Après une rapide prière adressée à sainte Patience, j’ai réussi à me concentrer sur les propos inintéressants à souhait de mon interlocutrice. Elle a évidemment commencé par m’annoncer l’imminence de son décès. Ce à quoi je n’ai pu me retenir de répondre par un tonitruant : « Encore ?! ». J’ai plaqué ma main si vivement contre ma bouche que j’ai failli avaler mon masque. En même temps, il faut me comprendre. Cela fait treize ans que j’ai intégré cette famille et au moins tout autant que la grand-mère n’en finit plus de crever. Ça c’est de la crevaison lente !
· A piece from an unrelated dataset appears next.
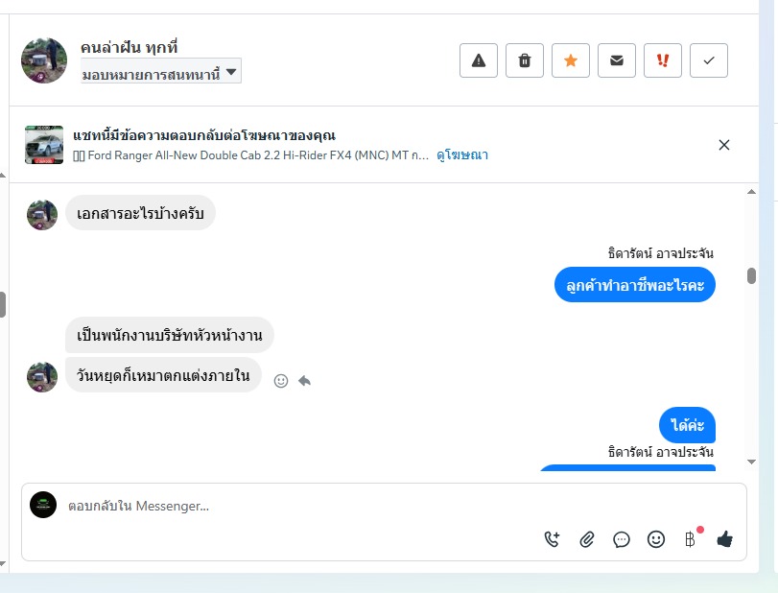
Task: Click the chat vertical scrollbar thumb
Action: pyautogui.click(x=751, y=276)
Sur un appel d’une durée infiniment longue d’une minute et des poussières, reconnaissons qu’elle a pris le temps de demander de mes nouvelles, mais pas celui d’écouter la réponse. Elle n’a pas hérité de son surnom pour rien.

Cher Père Noël, sache qu’elle n’adresse plus la parole à mon époux, son petit-fils. Je fais donc office de colombe suisse messagère entre les deux camps, sauf que j’aimerais bien que l’on me fiche la paix. L’aïeule crie à qui veut l’entendre… MAIS PERSONNE NE T’ECOUTE, PUTAIN ! (Respire Mél, respire…) Hum… donc, je disais qu’elle répète sans cesse que sa descendance ne prend plus de nouvelles. Sauf qu’en réalité, c’est elle qui ne décroche pas le téléphone lorsqu’elle voit le numéro de L’homme qui valait trois dinars s’afficher. L’ancêtre fait du boudin. Remarque, peut-être qu’accompagné de racines de pissenlit ce plat fait führer en enfer.  

Puis, le boudin ça la change des topinambours. Parce que pendant la guerre… gnagnagna… y’avait que ça à manger… gnagnagna… du coup elle était encore anémiée dix ans après l’armistice… gnagnagna. Limite c’est elle qui du bas de ses deux ans et demi a libéré la France en balançant des topinambours dans les yeux des Chleuhs. Quand elle commence sa sérénade, y’a plus qu’à sortir les violons et tenter de se faire hara-kiri avec l’archet pour échapper au supplice.

Mais revenons-en à mon calvaire. Toujours sur le parking du général, j’en ai pris pour mon grade. Je suis rhabillée pour l’hiver jusqu’à la collection 2033-2034. L’employé du centre commercial a eu tellement pitié de moi, qu’après avoir déposé les courses dans le coffre de la Clio, il a fait les niveaux et nettoyé le pare-brise. Quand j’affirme que cette minute était extrêmement longue, je n’exagère point. 

Petit Papa Noël, je sais que tu n’es pas choqué par mes propos, car toi qui es omniscient, tu ne la connais que trop bien. J’imagine ta souffrance dès que tu trouvais au pied du sapin, dans une petite assiette en porcelaine… des sablés au topinambour rances. 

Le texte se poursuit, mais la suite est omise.